AIM OF THE EXERCISE = Track down every line below that holds "computer" and copy it.

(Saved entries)
**********
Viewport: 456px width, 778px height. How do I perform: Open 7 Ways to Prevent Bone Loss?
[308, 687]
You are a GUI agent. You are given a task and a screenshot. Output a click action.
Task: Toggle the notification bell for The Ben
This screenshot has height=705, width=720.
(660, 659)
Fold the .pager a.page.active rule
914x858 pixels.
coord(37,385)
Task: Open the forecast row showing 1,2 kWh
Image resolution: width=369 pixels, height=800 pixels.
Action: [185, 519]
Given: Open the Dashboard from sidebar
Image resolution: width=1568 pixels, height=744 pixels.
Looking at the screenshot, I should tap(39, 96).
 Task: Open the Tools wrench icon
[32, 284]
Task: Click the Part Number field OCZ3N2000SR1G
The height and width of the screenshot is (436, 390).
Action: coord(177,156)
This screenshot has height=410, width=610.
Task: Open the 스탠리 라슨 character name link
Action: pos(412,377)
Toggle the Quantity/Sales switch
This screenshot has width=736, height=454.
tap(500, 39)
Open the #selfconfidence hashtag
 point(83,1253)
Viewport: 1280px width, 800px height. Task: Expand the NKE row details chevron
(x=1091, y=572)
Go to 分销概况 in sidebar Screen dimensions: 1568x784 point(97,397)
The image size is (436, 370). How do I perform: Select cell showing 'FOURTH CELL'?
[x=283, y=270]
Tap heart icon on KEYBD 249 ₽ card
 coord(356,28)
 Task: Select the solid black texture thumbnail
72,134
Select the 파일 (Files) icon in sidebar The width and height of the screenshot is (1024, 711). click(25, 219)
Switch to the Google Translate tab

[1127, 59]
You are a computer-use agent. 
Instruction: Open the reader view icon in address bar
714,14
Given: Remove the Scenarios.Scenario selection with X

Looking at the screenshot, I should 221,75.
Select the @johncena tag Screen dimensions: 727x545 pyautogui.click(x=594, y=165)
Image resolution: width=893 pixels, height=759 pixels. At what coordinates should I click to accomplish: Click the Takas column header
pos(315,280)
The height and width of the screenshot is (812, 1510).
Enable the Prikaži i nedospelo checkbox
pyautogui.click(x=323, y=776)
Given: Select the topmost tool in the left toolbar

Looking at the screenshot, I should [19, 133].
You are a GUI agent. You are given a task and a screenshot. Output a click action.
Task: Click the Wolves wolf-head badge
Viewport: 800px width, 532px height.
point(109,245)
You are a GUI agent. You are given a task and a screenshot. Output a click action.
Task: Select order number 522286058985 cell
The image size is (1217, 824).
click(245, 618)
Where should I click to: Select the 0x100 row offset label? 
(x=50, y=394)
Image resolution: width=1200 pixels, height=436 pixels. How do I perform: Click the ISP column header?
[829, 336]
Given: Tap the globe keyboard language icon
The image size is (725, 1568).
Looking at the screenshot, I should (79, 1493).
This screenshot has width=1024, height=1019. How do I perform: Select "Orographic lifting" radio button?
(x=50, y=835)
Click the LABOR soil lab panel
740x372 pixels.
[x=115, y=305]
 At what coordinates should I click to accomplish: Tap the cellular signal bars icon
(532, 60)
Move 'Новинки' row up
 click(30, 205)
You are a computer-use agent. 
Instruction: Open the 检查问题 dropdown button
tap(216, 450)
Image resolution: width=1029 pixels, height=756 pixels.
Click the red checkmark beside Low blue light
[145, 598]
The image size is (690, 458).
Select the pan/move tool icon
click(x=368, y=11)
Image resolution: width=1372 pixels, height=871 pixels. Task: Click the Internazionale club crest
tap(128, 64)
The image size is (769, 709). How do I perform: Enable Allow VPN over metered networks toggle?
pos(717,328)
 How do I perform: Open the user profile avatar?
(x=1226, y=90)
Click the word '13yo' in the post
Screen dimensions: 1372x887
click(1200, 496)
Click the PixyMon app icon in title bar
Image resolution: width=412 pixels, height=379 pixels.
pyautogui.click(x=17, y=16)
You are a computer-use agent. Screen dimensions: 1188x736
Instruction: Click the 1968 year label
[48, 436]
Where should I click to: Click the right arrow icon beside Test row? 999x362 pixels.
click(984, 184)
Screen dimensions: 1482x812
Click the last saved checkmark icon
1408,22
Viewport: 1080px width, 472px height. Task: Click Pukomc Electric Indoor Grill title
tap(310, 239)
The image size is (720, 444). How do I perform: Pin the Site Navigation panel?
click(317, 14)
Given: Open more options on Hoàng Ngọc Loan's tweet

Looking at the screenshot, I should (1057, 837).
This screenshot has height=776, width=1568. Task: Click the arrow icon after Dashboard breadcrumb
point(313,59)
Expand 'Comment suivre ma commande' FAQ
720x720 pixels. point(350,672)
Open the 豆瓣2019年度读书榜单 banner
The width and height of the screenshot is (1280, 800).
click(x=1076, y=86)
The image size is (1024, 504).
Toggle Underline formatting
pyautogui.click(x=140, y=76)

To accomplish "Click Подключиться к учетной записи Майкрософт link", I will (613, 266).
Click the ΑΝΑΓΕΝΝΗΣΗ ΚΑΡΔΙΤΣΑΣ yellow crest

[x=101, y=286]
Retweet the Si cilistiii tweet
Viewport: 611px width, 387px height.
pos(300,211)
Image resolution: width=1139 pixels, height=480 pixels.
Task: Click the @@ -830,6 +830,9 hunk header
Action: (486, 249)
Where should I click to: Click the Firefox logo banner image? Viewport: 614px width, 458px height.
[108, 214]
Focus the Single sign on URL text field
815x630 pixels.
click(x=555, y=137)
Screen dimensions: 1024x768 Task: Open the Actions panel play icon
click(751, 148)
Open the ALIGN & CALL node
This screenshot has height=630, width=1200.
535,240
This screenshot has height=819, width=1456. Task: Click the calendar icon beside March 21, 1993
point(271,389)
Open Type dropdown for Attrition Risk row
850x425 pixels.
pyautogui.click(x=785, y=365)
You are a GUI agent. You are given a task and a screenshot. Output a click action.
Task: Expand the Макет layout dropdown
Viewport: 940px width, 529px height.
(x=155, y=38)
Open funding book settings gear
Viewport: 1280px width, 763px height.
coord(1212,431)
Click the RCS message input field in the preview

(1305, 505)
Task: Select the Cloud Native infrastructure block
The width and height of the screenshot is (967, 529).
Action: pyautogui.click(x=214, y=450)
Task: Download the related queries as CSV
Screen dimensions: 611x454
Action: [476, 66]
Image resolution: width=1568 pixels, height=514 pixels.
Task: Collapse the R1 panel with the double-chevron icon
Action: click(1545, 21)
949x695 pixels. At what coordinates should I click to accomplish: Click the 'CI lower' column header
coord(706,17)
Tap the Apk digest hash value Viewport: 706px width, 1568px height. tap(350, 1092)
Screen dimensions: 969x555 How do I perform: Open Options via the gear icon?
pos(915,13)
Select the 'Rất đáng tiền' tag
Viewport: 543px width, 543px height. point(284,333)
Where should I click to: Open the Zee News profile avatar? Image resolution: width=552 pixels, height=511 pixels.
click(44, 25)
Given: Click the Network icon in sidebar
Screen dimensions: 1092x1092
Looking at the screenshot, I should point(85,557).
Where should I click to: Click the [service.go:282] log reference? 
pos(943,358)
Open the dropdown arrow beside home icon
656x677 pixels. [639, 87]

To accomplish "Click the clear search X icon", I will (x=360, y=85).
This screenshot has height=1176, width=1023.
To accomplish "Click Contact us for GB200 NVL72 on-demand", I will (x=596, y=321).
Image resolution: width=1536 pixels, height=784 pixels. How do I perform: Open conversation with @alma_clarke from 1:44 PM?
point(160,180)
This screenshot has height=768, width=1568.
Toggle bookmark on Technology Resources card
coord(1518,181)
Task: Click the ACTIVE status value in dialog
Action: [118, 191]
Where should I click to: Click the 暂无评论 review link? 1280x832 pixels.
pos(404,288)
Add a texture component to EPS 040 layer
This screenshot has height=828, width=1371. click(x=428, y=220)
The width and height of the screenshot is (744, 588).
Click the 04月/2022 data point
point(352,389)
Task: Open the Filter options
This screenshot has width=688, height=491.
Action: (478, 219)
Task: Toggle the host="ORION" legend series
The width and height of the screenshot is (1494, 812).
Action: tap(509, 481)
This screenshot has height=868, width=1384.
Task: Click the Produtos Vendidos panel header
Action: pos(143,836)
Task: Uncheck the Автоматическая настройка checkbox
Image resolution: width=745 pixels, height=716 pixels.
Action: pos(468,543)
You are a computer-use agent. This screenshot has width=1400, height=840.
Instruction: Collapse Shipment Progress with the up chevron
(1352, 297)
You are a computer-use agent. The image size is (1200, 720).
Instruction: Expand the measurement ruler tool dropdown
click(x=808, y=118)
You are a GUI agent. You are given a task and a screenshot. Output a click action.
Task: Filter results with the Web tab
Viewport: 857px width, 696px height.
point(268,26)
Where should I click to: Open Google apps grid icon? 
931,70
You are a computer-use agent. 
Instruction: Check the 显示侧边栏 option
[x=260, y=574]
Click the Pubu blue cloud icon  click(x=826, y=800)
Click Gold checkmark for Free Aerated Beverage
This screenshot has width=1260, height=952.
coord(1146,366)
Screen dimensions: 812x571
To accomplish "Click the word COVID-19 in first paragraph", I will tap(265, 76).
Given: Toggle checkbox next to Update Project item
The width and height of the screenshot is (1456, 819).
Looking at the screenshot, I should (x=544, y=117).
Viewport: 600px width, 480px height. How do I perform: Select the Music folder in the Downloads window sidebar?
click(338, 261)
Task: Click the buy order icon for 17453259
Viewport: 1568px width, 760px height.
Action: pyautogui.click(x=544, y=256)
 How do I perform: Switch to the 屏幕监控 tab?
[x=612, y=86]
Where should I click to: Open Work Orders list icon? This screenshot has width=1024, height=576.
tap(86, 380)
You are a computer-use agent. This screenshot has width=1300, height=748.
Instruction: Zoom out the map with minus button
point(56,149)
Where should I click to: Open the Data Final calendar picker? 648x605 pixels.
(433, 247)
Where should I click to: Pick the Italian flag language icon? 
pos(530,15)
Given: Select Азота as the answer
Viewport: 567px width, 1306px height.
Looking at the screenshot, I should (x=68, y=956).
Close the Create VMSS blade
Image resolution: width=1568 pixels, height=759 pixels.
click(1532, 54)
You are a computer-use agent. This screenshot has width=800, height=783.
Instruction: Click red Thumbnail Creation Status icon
**********
REPLY TO THE EXERCISE =
You are a computer-use agent. 
You are a computer-use agent. 
You are a computer-use agent. Screen dimensions: 1188x736
You are a computer-use agent. This screenshot has width=1400, height=840.
You are a computer-use agent. The image size is (1200, 720).
You are a computer-use agent. 
You are a computer-use agent. This screenshot has width=1300, height=748.
You are a computer-use agent. This screenshot has width=800, height=783.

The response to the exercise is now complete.